Technical Implications
The shift away from RAG-as-dominant-paradigm has practical implications for AI engineering:
- Simplified Architectures: Systems may move from multi-stage RAG pipelines to single-model approaches
- Reduced Latency: End-to-end approaches eliminate the round-trip time between retrieval and generation components
- Different Skill Sets: Engineers who specialized in building and optimizing RAG systems may need to adapt to new architectural patterns
- Evaluation Changes: Benchmarks that focused on RAG-specific metrics (retrieval accuracy, citation quality) may become less relevant
The Business Impact
Companies that built their competitive advantage on RAG technology face strategic decisions. Startups that raised funding based on "RAG-as-a-service" or specialized RAG tooling may need to pivot or expand their offerings. Meanwhile, enterprises that invested heavily in RAG infrastructure must evaluate whether to continue those investments or transition to newer approaches.
gentic.news Analysis
Mollick's declaration aligns with several trends we've been tracking in the AI architecture space. In our December 2025 coverage of Google's Gemini 2.0 launch, we noted their emphasis on "native retrieval" capabilities that bypass traditional RAG pipelines. Similarly, Anthropic's Claude 3.5 Sonnet demonstrated significantly improved performance on knowledge-intensive tasks without explicit RAG augmentation, suggesting internal architectural improvements to knowledge access.

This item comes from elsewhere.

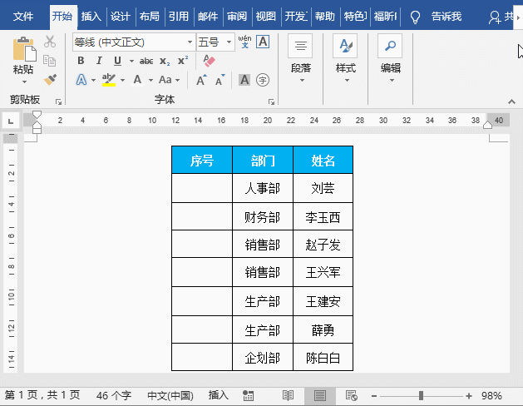Screen dimensions: 523x406
Task: Click the Superscript x² icon
Action: 183,61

This shift represents the natural evolution of AI systems from assembled components to more integrated architectures. The pattern mirrors earlier transitions in software engineering—from service-oriented architectures to microservices, and now potentially to more monolithic but capable AI systems. What's particularly notable is the speed of this transition: RAG rose to prominence in late 2023, peaked in 2024-2025, and is now being superseded by early 2026.
For practitioners, the key insight isn't that RAG is obsolete—Mollick explicitly states it remains useful—but that it's no longer the default starting point for context-aware AI systems. Engineers should evaluate whether their use cases still benefit from RAG's explicit retrieval-generation separation or whether newer approaches offer better performance with simpler architectures.
The companies best positioned for this shift are those developing foundation models with built-in retrieval capabilities and those creating agent frameworks that treat knowledge access as just another tool in an agent's toolkit, rather than a separate architectural layer.
Frequently Asked Questions
Is RAG completely obsolete now?
No, and Mollick explicitly clarifies this point. RAG remains a useful technique for specific applications, particularly where explicit citation of sources is required or where the retrieval process needs to be auditable. The shift is that RAG is no longer the default or dominant approach for most context-supply problems.
What should AI engineers learn instead of RAG?
Engineers should focus on understanding end-to-end architectures, agent frameworks with tool use capabilities, and how to work with long-context models. Rather than specializing in RAG pipeline optimization, the emerging skill set involves designing systems where knowledge access is integrated rather than bolted on.
How will this affect companies that sell RAG solutions?
Companies offering RAG-as-a-service or specialized RAG tooling will need to expand their offerings to include newer architectural approaches. Some may pivot to become more general "knowledge access" platforms, while others may focus on niche applications where RAG's specific advantages remain relevant.
What benchmarks should we use to evaluate new approaches?
Look beyond traditional RAG benchmarks like retrieval accuracy and citation quality. Evaluate systems on end-to-end task completion, latency, cost per query, and ability to handle complex, multi-step reasoning that requires accessing diverse knowledge sources. The true test is whether the system can accomplish real-world tasks efficiently, not whether it uses a specific architectural pattern.